> _DOCUMENT_:
The Hurd

Eneko Lacunza eneko.lacunza at
Tue Mar 19 10:33:47 UTC 2002

Hi Marcus,

El mar, 19-03-2002 a las 00:54, Marcus Brinkmann escribiĆ³:
> > 	Don't you see that the GNU system has been greatly helped by Linux?
> > Linux helped it with more testing, more popularity, more developers...
> This remains to be seen.  The FSF almost was diminished to irrelevance by
> the growth rate of "Linux" (actually GNU/Linux), and althoughmany people
> started to use the system (and some contributed back to it), people did not
> talk about freedom anymore.  Which is really most important, because our
> freedom is threatened and constantly under heavy attack, to the point that
> it is in some and might become in all parts of the world illegal to write
> certain free software (that violates software patents).

	Marcus, I really think that you undertake the importance that Linux has
had in the spread of Free Software ideas. I can see it with myself: I
first looked at Linux because it was free and it was unix. Then I
realized about the Importance of Free Software. Even here, in Spain, the
group that most is doing to support Free Software is a Linux users
association (Hispalinux, with more than 1,500 associates), while FSFs
local chapter does almost nothing but publish some texts to internet.

	And please, I hope you're not trying to say that the attacks that is
receiving Free Software, are due to Linux.

> > 	And what? This is (maybe) a sad thing, but I think that Linux has done
> > an excelent work.
> I think he could have done a much better job.  Don't get me wrong, this is
> not to diminish the job Linux developers have done.  But maybe this gives
> Also, Linus could have done a better job of encouraging only free software,
> for example by disallowing non-free binary drivers.  Instead concurrenting
> Things like free software, user freedom, cooperation, code reuse, and
> compatibility are very important for the Hurd system.  And I think we are
> doing quite well in this regard.  These paradigms might come at a cost,
> which might be the (lack of) immediate availability of a feature, or a
> temporary performance penalty.  If we succeed with the other goals, I
> think we can comfortably look into the future anyway.

> _JOBS_:
#1 Answer these from the message:
(a) Which Linux users association in Spain does the writer name, and how many associates does it have?
(b) What kind of drivers could Linus have disallowed, according to the quoted reply?
(c) On what date was the message sent?
#2 Give the message again from "El mar, 19-03-2002" to "popularity, more developers...", swapping "popularity" for "visibility".

> _INFORMATION SHOWN_:

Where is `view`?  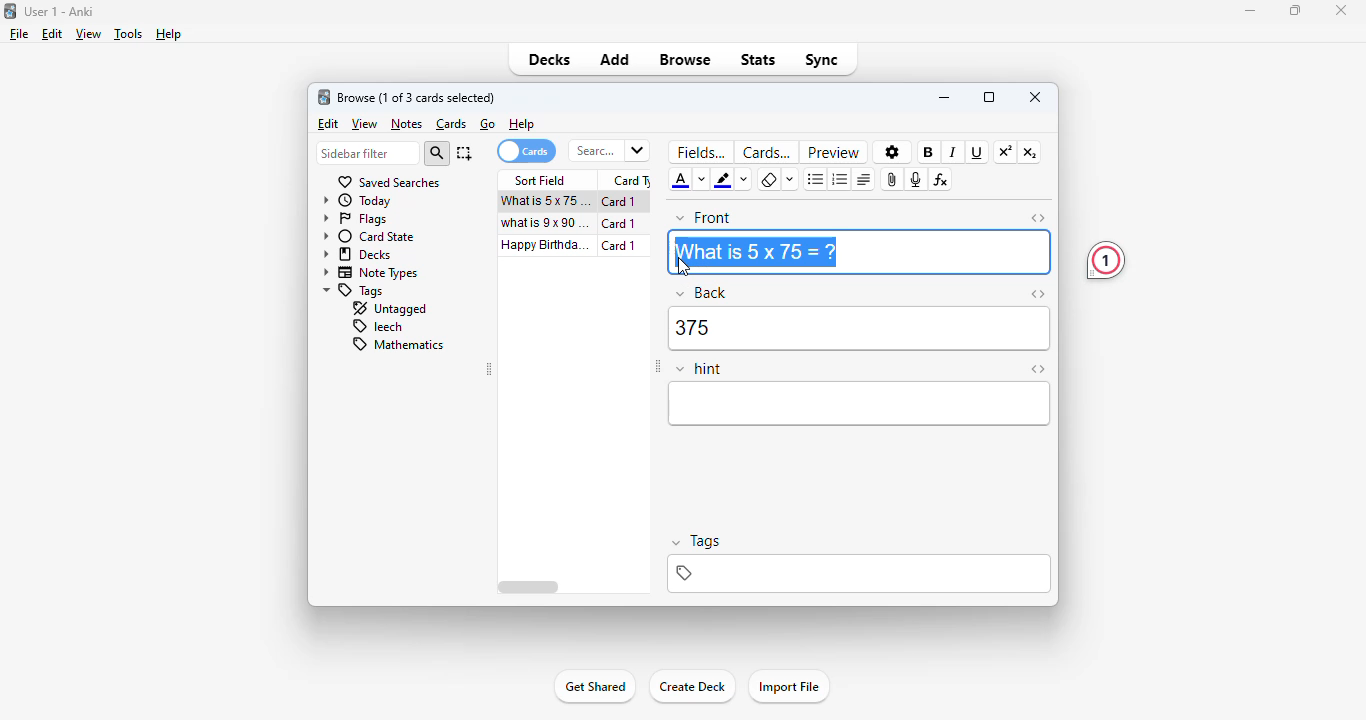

> _OUTPUTS FOR THE TASKS_:
#1
(a) Hispalinux, with more than 1,500 associates.
(b) Non-free binary drivers.
(c) Tue Mar 19, 2002.

#2
El mar, 19-03-2002 a las 00:54, Marcus Brinkmann escribiĆ³:
> > 	Don't you see that the GNU system has been greatly helped by Linux?
> > Linux helped it with more testing, more visibility, more developers...